According to the most recent (2010-2011) data, only about 72 per cent of Chilliwack students finished high school within six years of starting Grade 8.
That figure, called the six-year completion rate, has hovered at about 10 per cent below the provincial average for most of the last decade-a situation that prompted Doug McKay (then school board chair) to lambaste district officials two years ago.
"I've been sitting at this table for five years now, and for five years our graduation rate hasn't changed," he said. "For five years I've heard from different superintendents and different assistant superintendents of all the things that we are doing to help us move forward, and we're not . . . Some-
thing needs to change because the number isn't."
The number did inch up by 2.5 per cent the following year, but the district still came in 9.4 per cent below the rest of the province.
Starting in January, a research study by the Chilliwack Social Research and Planning Council (CSRPC) aims to shed light on why.

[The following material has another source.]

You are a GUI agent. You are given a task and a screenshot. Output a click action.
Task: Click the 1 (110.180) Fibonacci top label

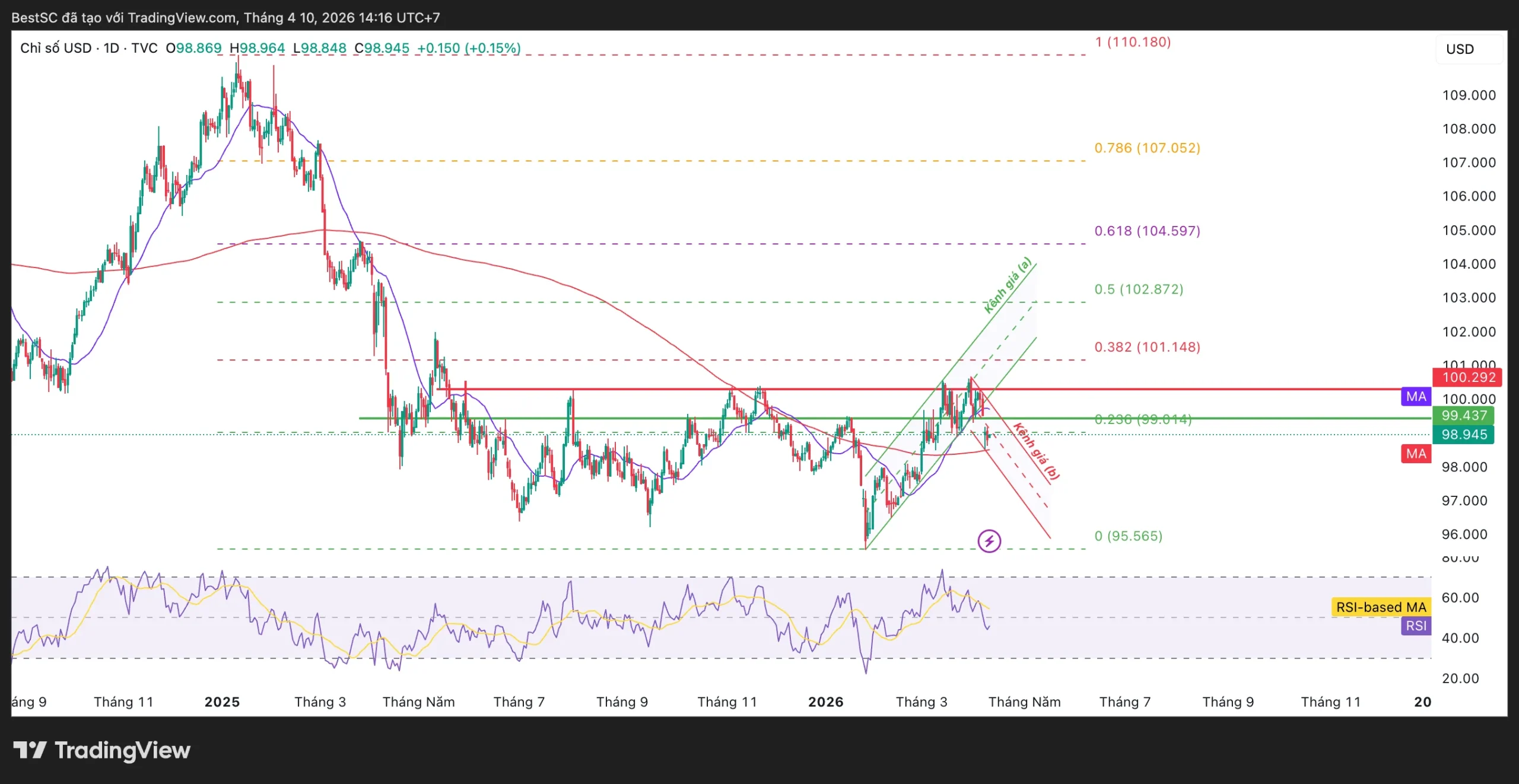pyautogui.click(x=1132, y=42)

"It's a really fascinating project, said UFV sociology instructor Katherine Watson, the project's principal investigator, "but it's also a really applied project, and I think that's what's important. It has a lot of potential to really assist both the district and the students and parents. It has that potential of being a vehicle of change, and I think that's very exciting."
The study will gather data through an online student survey in January and during focus groups with students and parents in the early spring as well as in meetings with school administrators.
Instead of crunching numbers, researchers will try to get to the bottom of local students' attitudes toward school, Watson said.
"If engagement is one of the most important aspects of keeping kids in school, then we want to get an understanding of that. What's going on in Chilliwack within the district?" she said. "Are there things going on that push kids out of the system? Are there things happening in school that pull kids in? Because their friends are there? They like their teacher? They play basketball? They love geography?"
The study will cost about $59,000, and CSRPC is footing the bill with help from a grant from the Fraser Fund, a local fund UFV originally set up with money from the Ministry of Children and Family Development.
But that doesn't mean School District No. 33 isn't pitching in.
"They're really participating in the study," CSRPC chair Brad Whittaker said. "They're not just giving us access. They're actually helping us out a great deal."
Although the school district is now a CSRPC member, Whittaker said the council was exploring the issue of high-school completion rates through a CSRPC-funded literature review even before the district joined.
For the council, he said, the perennially low local grad rate is a community issue.
"It's not just about schools," he said. "It's also a social issue. It's about the community of Chilliwack. If we can get people to stay in school, maybe they'll go on to other things. They'll be employable. They'll contribute to society."
Information about the study, which is aimed at students in Grades 8 to 12 in all School District No. 33 schools and programs, will go out in newsletters in the new year, and parental consent forms will be sent out after that.
Students whose parents consent will then take an online survey at school.
Focus groups with students and parents as well as interviews with principals and vice principals will follow in the early spring. Data collection will wrap up in the spring and a report with recommendations is expected to be complete by January 2014.